Wenn es Ihrer Meinung nach unterschiedliche Reaktionen gibt, könnte ich es mir mit dem - gefühlt sehr unpassenden - Wort „Gewöhnung“ erklären. Vielleicht sind die Ideologien und Ziele rechter Extremisten aufgrund auch der von Ihnen dargestellten längeren Historie in Deutschland gefühlt „alltäglicher“ als die Ausprägungen islamistischen Terrors. Aber auch hier kann ich nur mutmaßen.
zu 4.)
Genau diese historische Komponente stellt ja Ulf als gewachsene Struktur da die konkrete Gefährderzahl ist da nur ein teil des Arguments, wobei die Differenz zwischen gewaltbereit und Gefährdern im Bezug auf den Rechtsextremismus natürlich fragwürdig ist, wenn es in den Behörden die dies Beurteilen eben je rechtextremen Strukturen gibt.
Hier kann ich Ihnen nicht zustimmen.
Das Argument von Herrn Buermeyer gewinnt durch die Verwendung und den Vergleich der beiden Zahlen 690 und 15000 eine starke Brisanz.

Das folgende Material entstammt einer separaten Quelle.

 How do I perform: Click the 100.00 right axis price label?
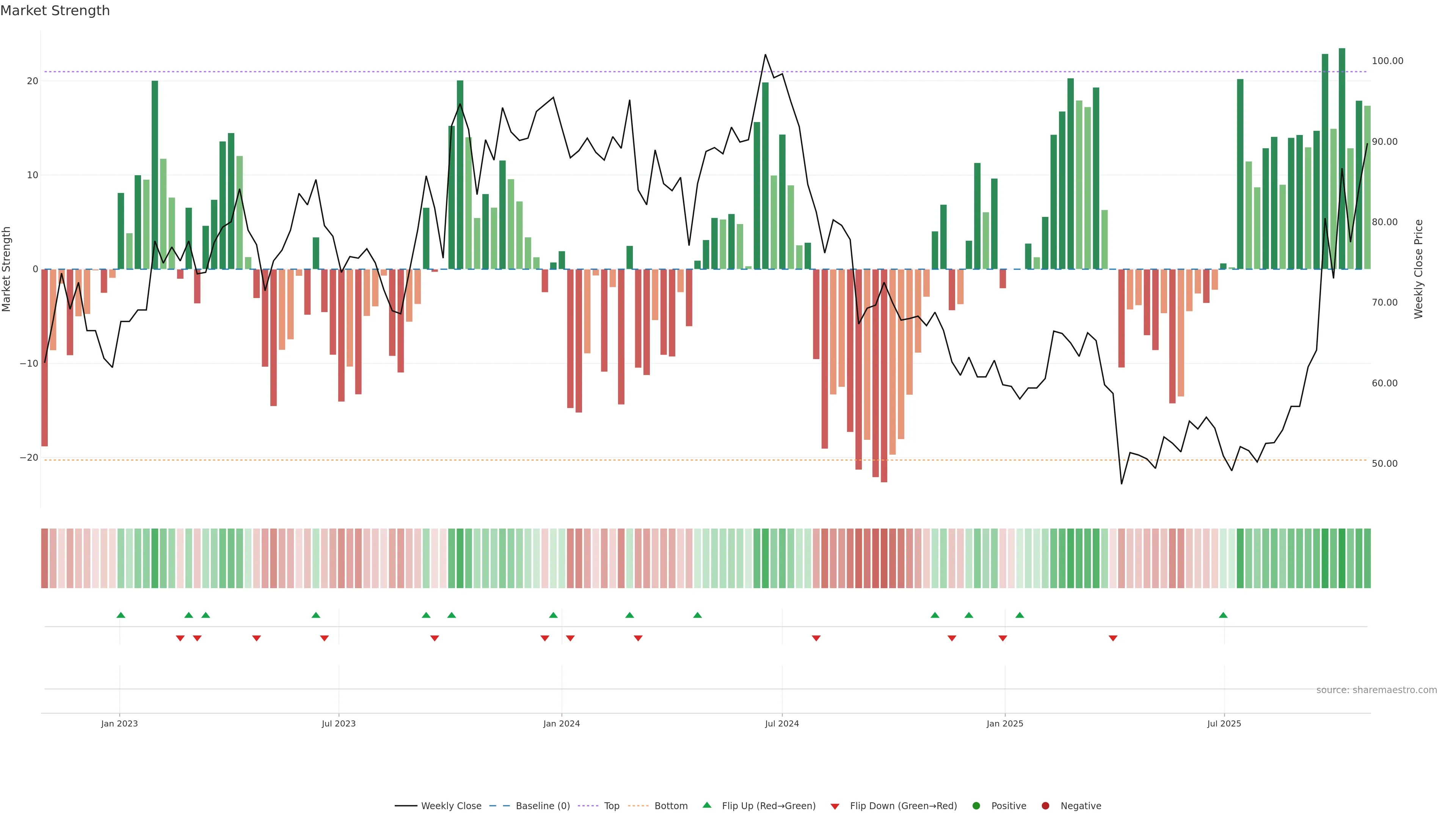point(1387,61)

Ich habe noch etwas recherchieren müssen und konnte bislang die Zahl 15000 nicht verifizieren. Ich finde im Verfassungsschutzbericht 2019 (07/2020) die Zahl von 13000 gewaltorientierten Rechtsextremisten. Bezogen auf die genannte Zahl von 15000 hat die Abweichung (15 %) erheblich weniger Relevanz und eine Aussage zur Gewaltbereitschaft wäre dadurch nicht unverhältnismäßig gewichtet worden.
Vergleicht man jedoch die 66 (nicht 69 wie in der PK genannt; Quelle: BKA) mit den 15000 entsteht ein Zerrbild, welches keine solide Basis für das Argument von Herrn Buermeyer sein kann.
Weiterhin kann ich Ihre Einschätzung der rechtsextremen Strukturen nicht nachvollziehen. Die Gefährdungsbewertung wird gemäß Definition des BKA in den Polizeien der Länder vorgenommen. Die Aufzählung der gewaltorientierten Rechtsextremisten obliegt augenscheinlich den Verfassungsschutz-Behörden. Es scheint daher keine direkte Verbindung zwischen diese beiden Zahlen zu geben.
Welche rechtsextremen Strukturen bei welchen Behörden führen zu fehlerhaften Zahlen und inwiefern sind diese dann fehlerhaft?
Gerade wenn aber solche Bedenken gegen staatlich erhobene Zahlen bestehen, wäre es in meinen Augen transparenter keine dieser Zahlen zu verwenden, anstatt zwei Zahlen unterschiedlicher Erhebungen zu vergleichen und diese dann leider auch falsch einzuordnen.